From post on Extinction Rebellion Mi’kma’ki / Nova Scotia, Dec 9, 2022
While the UN Summit on tackling the Biodiversity Crisis is underway in Montreal, here in Nova Scotia citizen scientists are highlighting for our government the biodiversity of our few remaining old forests.
Old forests support more complex ecosystems and that means they support more variety of life. If we want to address the biodiversity crisis in Nova Scotia, we have to protect old forests. It’s not the only thing we need to do, of course, but it is a place to start.
In 1958 the province’s own statistics show that forests over 80 years old made up 25.1% of our forests. By 2003 that figure was down to 1.5%. And what has happened since then? Well, we don’t know. You see the province changed the kind of statistics it keeps and the way it collects them. They stopped keeping track of the age of our forests. The Lahey report noted the lack of good publicly available information about the state of our forests. In an appendix to the Lahey Report, the Mersey Tobeatic Research Institute drew attention to the fact that we can no longer compare the state of the forests now with their state in, say, 1958 or even 2003. They recommended the province keep using the old method of gathering data from aerial photographs if they had no other way to provide data that would allow us to compare past and present. But the province has not done that.
The Nova Scotia Nature Trust estimates that only 0.6% of the forests in our province are over 100 years old. In 2003 that figure was 0.3%. Are things getting better for the forests? Well, we don’t know. What we do know is that forests on ‘Crown’ land have been under relentless pressure from industrial forestry. Even now, with growing awareness of the catastrophic consequences of nature loss for human society (let alone for all the rest of nature), that pressure continues.
The few old, biodiverse forests remaining on ‘crown’ land – obvious candidates for inclusion in the 20% of Nova Scotia’s lands this government has committed to protecting by 2030 – are being approved for logging by this same government.
The citizen scientists documenting the variety of life found in the old forests surrounding Goldsmith Lake in Annapolis County are glad when they discover Species At Risk – 9 to date including one occurrence of Nova Scotia’s newly chosen provincial lichen, the Blue Felt lichen, and seven Frosted Glass Whiskers lichen.
It is good that the Department of Natural Resources and Resources has responded to these discoveries by placing a freeze on any harvesting activities in the area around Goldsmith Lake until a professional lichenologist hired by WestFor can survey the area.

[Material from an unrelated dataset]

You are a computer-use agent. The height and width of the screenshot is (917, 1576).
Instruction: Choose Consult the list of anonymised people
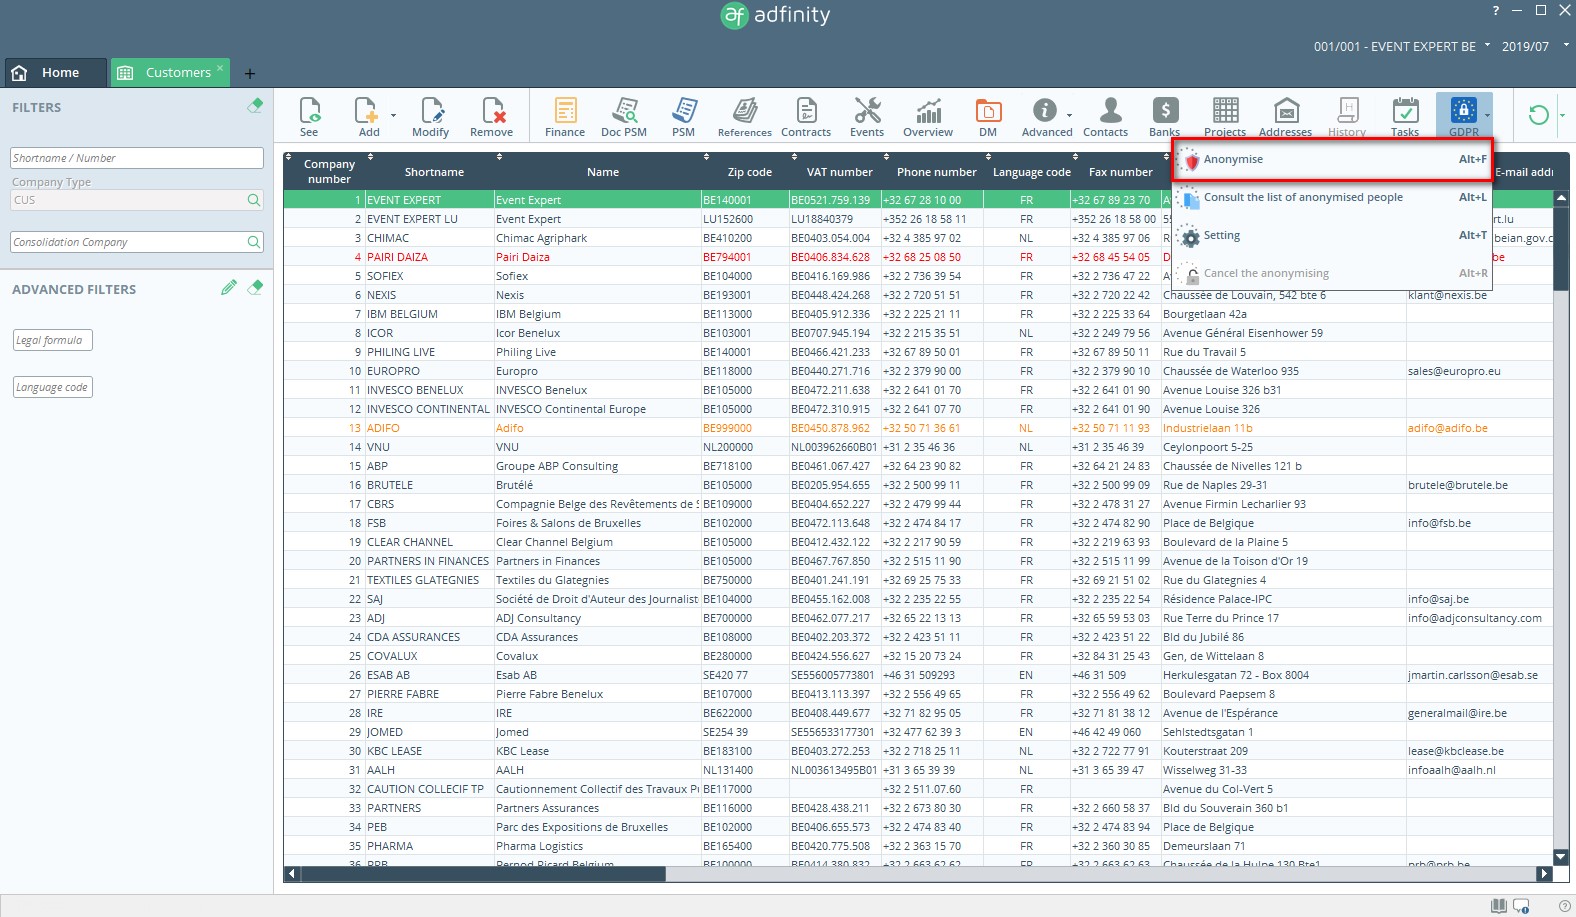point(1303,198)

It is also good that DNRR’s Resource Manager for the Western Region has responded to information about the age of some of the forests that are not currently classified as Old Growth by requesting a forester assess these forests to see if they do meet the province’s new criteria for Old Growth.
The trouble is that we are long past the point where 100 meter buffer zones and miniscule additions to the category of Old Growth Forest will be enough to protect and restore ecosystem health in our degraded forests. We have to protect habitats, not individual lichen specimens. We have to protect older forests now if we want more old forests later. Citizen scientists know this. UN scientists have made no secret of their alarm as we enter a Sixth Mass Extinction. Biologists have established that the catastrophic drop in the number of birds in the Maritimes that depend on old forests is linked to – you guessed it – the loss of old forests. Surely biologists within NRR and ECC know this.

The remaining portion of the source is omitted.